Important life skills

In addition to teaching gardening techniques, Ready, Set, Grow! also imparts important life skills.

"It's a huge confidence builder for the students. It really makes them feel valued and feel they can go out after the program and participate in the workforce," said Georgina Smith, a literacy and basic skills instructor at St. Nicholas Adult High School, and co-ordinator of Ready, Set, Grow!

Smith teaches the importance of punctuality, clear communication and how to accept constructive criticism.

The graduates are filling a need in the industry. According to estimates, Ontario's landscaping companies are short more than 25,000 workers across the province.

Living Green Landscaping co-owner Lindsey Ross jumped at the chance to take Harper on for her two-week job placement, and said there could be a job opening if she can cope physically with the tasks at hand.  

"For someone who hasn't done it before there is a learning curve for your body to get used to," Ross said. "But she has a fantastic attitude and she learns really quickly and she's done really well."
Wendy Harper cleans up a garden as part of her two-week job placement with an Ottawa landscaping company. (Michel Aspirot/CBC )

'We've changed people's lives'

Ready, Set, Grow! was developed by the Rideau-Ottawa Valley Learning Network, an umbrella organization for adult literacy groups in eastern Ontario. 

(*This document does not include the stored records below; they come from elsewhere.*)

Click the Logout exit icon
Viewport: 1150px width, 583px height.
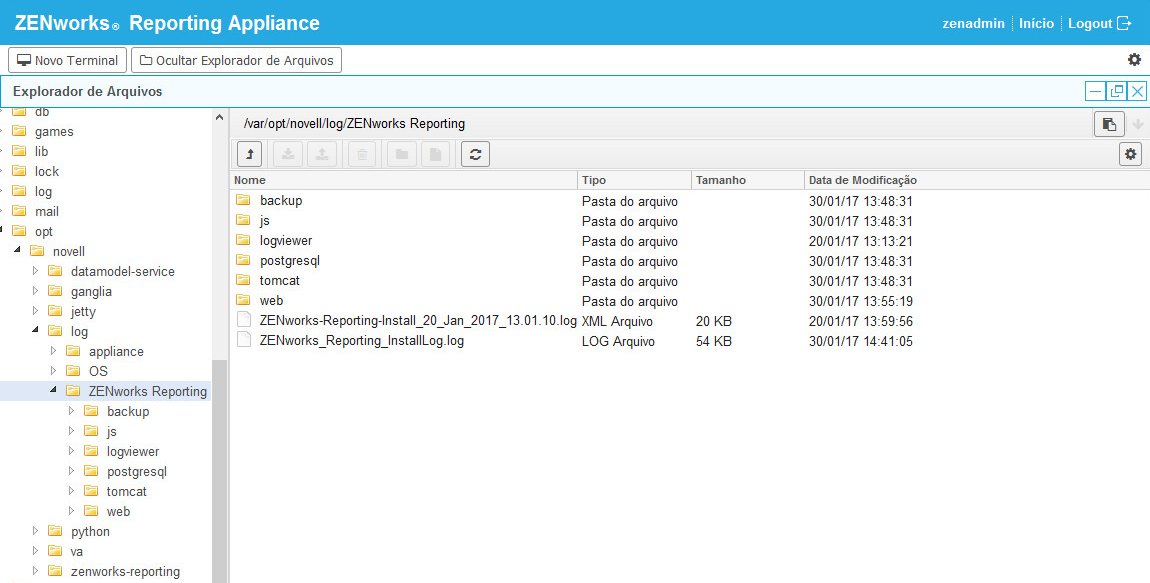[x=1124, y=23]
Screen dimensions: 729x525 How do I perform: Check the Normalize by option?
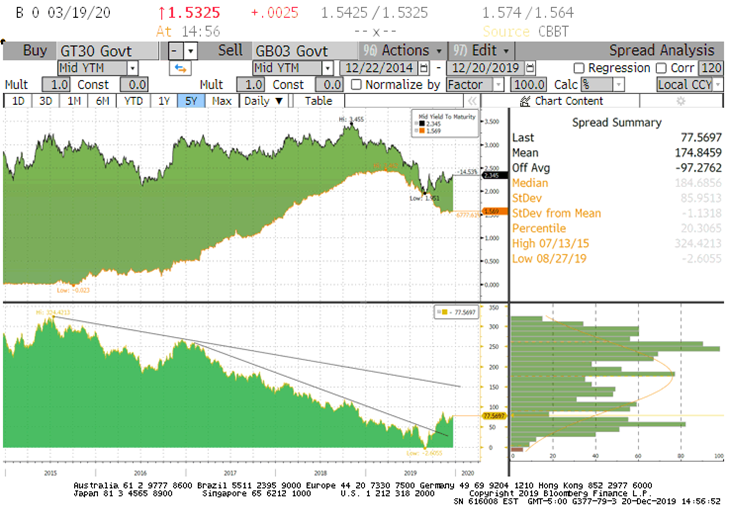point(357,85)
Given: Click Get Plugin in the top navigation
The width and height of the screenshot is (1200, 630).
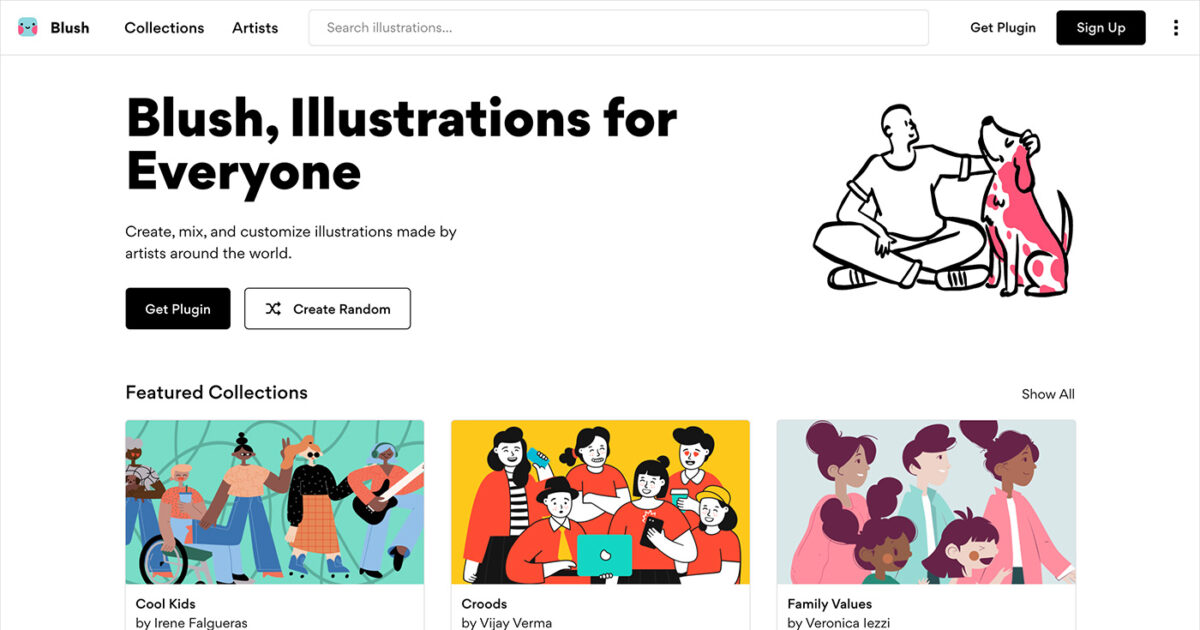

It began when Landscape Ontario, the provincial trade association, approached the network to help develop a curriculum that would groom graduates for the industry — not the way government-sponsored programs are typically born. (The $149,000 it takes to run the program comes from the Ontario Centre for Workforce Innovation.)

"We've changed people's lives and we've given them really strong skills," said Lisa Ambaye, the learning network's director. "We've opened doors that were otherwise closed."

Organizers will follow the students' progress over the next year and offer more training, whether they land a landscaping job or not.